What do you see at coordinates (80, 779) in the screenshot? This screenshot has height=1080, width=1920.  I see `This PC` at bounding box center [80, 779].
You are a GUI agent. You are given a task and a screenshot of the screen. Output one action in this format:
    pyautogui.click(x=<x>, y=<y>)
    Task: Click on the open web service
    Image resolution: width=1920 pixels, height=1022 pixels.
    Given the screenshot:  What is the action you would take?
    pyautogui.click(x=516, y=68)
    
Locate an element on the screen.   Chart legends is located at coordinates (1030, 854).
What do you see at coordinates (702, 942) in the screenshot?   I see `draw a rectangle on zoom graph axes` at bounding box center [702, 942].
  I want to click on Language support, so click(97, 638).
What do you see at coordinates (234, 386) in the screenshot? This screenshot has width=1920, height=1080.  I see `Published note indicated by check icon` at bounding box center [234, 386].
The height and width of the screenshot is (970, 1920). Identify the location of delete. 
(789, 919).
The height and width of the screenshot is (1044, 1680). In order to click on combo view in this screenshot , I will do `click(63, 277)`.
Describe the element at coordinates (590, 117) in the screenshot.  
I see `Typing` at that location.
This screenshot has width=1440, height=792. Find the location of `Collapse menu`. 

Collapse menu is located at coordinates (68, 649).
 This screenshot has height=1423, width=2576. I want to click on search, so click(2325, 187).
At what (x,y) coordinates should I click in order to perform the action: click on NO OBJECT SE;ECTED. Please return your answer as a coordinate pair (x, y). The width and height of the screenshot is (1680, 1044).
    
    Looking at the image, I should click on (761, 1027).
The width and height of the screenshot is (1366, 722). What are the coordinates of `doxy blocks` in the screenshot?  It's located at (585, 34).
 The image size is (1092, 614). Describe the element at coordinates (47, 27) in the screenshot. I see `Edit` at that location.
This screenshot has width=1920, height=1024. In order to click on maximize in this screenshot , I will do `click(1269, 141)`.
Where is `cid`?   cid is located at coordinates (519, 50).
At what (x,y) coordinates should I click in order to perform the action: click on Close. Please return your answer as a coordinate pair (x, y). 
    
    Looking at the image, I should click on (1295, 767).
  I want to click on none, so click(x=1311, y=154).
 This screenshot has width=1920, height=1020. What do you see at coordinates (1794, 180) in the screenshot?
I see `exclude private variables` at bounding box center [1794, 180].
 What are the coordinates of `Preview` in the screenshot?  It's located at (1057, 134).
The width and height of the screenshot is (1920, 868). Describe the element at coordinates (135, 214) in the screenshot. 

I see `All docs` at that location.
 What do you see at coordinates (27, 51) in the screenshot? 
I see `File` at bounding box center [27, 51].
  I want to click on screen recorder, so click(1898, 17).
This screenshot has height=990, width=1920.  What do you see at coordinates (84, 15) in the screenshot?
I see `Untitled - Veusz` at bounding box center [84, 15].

▶ _What you should do_: Could you update the lines above so that "pair of coordinates" replaces "coordinate pair" and nothing else changes?

▶ _Answer to this task_:
What do you see at coordinates (80, 779) in the screenshot? This screenshot has height=1080, width=1920.  I see `This PC` at bounding box center [80, 779].
You are a GUI agent. You are given a task and a screenshot of the screen. Output one action in this format:
    pyautogui.click(x=<x>, y=<y>)
    Task: Click on the open web service
    Image resolution: width=1920 pixels, height=1022 pixels.
    Given the screenshot:  What is the action you would take?
    pyautogui.click(x=516, y=68)
    
Locate an element on the screen.   Chart legends is located at coordinates (1030, 854).
What do you see at coordinates (702, 942) in the screenshot?   I see `draw a rectangle on zoom graph axes` at bounding box center [702, 942].
  I want to click on Language support, so click(97, 638).
What do you see at coordinates (234, 386) in the screenshot? This screenshot has width=1920, height=1080.  I see `Published note indicated by check icon` at bounding box center [234, 386].
The height and width of the screenshot is (970, 1920). Identify the location of delete. 
(789, 919).
The height and width of the screenshot is (1044, 1680). In order to click on combo view in this screenshot , I will do `click(63, 277)`.
Describe the element at coordinates (590, 117) in the screenshot.  
I see `Typing` at that location.
This screenshot has width=1440, height=792. Find the location of `Collapse menu`. 

Collapse menu is located at coordinates (68, 649).
 This screenshot has height=1423, width=2576. I want to click on search, so click(2325, 187).
At what (x,y) coordinates should I click in order to perform the action: click on NO OBJECT SE;ECTED. Please return your answer as a pair of coordinates (x, y). The width and height of the screenshot is (1680, 1044).
    
    Looking at the image, I should click on (761, 1027).
The width and height of the screenshot is (1366, 722). What are the coordinates of `doxy blocks` in the screenshot?  It's located at (585, 34).
 The image size is (1092, 614). Describe the element at coordinates (47, 27) in the screenshot. I see `Edit` at that location.
This screenshot has width=1920, height=1024. In order to click on maximize in this screenshot , I will do `click(1269, 141)`.
Where is `cid`?   cid is located at coordinates (519, 50).
At what (x,y) coordinates should I click in order to perform the action: click on Close. Please return your answer as a pair of coordinates (x, y). 
    
    Looking at the image, I should click on (1295, 767).
  I want to click on none, so click(x=1311, y=154).
 This screenshot has width=1920, height=1020. What do you see at coordinates (1794, 180) in the screenshot?
I see `exclude private variables` at bounding box center [1794, 180].
 What are the coordinates of `Preview` in the screenshot?  It's located at (1057, 134).
The width and height of the screenshot is (1920, 868). Describe the element at coordinates (135, 214) in the screenshot. 

I see `All docs` at that location.
 What do you see at coordinates (27, 51) in the screenshot? 
I see `File` at bounding box center [27, 51].
  I want to click on screen recorder, so click(1898, 17).
This screenshot has height=990, width=1920.  What do you see at coordinates (84, 15) in the screenshot?
I see `Untitled - Veusz` at bounding box center [84, 15].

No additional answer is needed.